Rolf, totally! Him and Chief have always been my two resident crankies.


----------



## Arckaniel (May 20, 2020)

CHIEF


----------



## Vadim (May 20, 2020)

Hopper and Spike by far. Roscoe and Rolf are cool too.


----------



## DawnAri (May 20, 2020)

definitely a wolf! Wolfgang is my ultimate cranky, I had him in New leaf and he truly _is _cranky


----------



## misscarol (May 20, 2020)

Cranky villagers are always my favorite personalities so I love them all! Especially the wolves, but my fave will always be Chief!


----------



## Alicia (May 20, 2020)

Tom! He is my favorite cranky villager. He moved into my new leaf town back in 2013-2014 and he's been one of my favorites since.
He is still in my new leaf town and now I have him again on my island because I couldn't imagine my island without him.








Also really like Kabuki, Lobo, and Static.


----------



## Megina (May 20, 2020)

MY BOY IS KING <3


----------



## daisyy (May 20, 2020)

dobie and roscoe for sure!!
dobie is the cutest old man villager ever.
and roscoe is such a sweetie despite his scary appearance.
but i also really like murphy!


----------



## serudesu (May 20, 2020)

CYRANO! <3


----------



## ecstasy (May 20, 2020)

Ahhh this was the hardest one out of them all, I *love *the crankies  

I like Wolfgang, Kabuki, Tom, Static, Vladimir, Ricky

I voted Tom and Static❤

	Post automatically merged: May 20, 2020



Alicia said:


> Tom! He is my favorite cranky villager. He moved into my new leaf town back in 2013-2014 and he's been one of my favorites since.
> He is still in my new leaf town and now I have him again on my island because I couldn't imagine my island without him.
> 
> 
> ...


AHHHH THEYRE SO SWEET


----------



## Tri-Cell (May 20, 2020)

He won't win but I think Rasher is adorable! Second vote is for Tom I had him for ages in New Leaf til he suddenly moved out.


----------



## Trashlord (May 20, 2020)

Rasher is the Ultimate cranky boy, followed by Apollo in my opinion.

◆ Given data ◆
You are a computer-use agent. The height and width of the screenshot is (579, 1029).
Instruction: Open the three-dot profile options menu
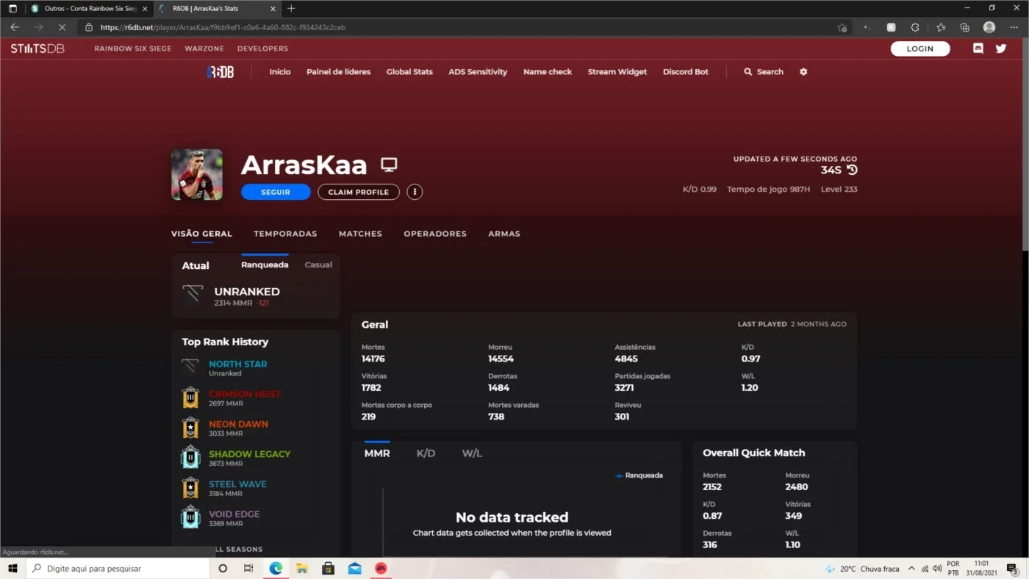(415, 192)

◆ Exercise requirements ◆
• A. In the villager thread, does each statement agree with the text? (i) Alicia says Tom still lives in her New Leaf town. (ii) Tri-Cell expects Rasher to win. (iii) Trashlord ranks Apollo ahead of Rasher. For each, give yes or no and quote the words that decide it.
• B. Reproduce the part of the villager thread starting with "## daisyy (May" and going on through "serudesu (May 20, 2020)".

◆ Outputs in order ◆
• A.
(i) Yes: "He is still in my new leaf town"
(ii) No: "He won't win but I think Rasher is adorable!"
(iii) No: "Rasher is the Ultimate cranky boy, followed by Apollo in my opinion."

• B.
## daisyy (May 20, 2020)

dobie and roscoe for sure!!
dobie is the cutest old man villager ever.
and roscoe is such a sweetie despite his scary appearance.
but i also really like murphy!


----------



## serudesu (May 20, 2020)